▸ **Problem to work on**: Reproduce the data exactly.
START Data for the task
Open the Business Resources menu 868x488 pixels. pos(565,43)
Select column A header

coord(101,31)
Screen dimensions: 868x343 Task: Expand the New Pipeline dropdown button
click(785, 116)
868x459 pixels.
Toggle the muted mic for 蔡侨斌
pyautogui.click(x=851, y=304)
END Data for the task
▸ **Response to this task**:
Open the Business Resources menu 868x488 pixels. pos(565,43)
Select column A header

coord(101,31)
Screen dimensions: 868x343 Task: Expand the New Pipeline dropdown button
click(785, 116)
868x459 pixels.
Toggle the muted mic for 蔡侨斌
pyautogui.click(x=851, y=304)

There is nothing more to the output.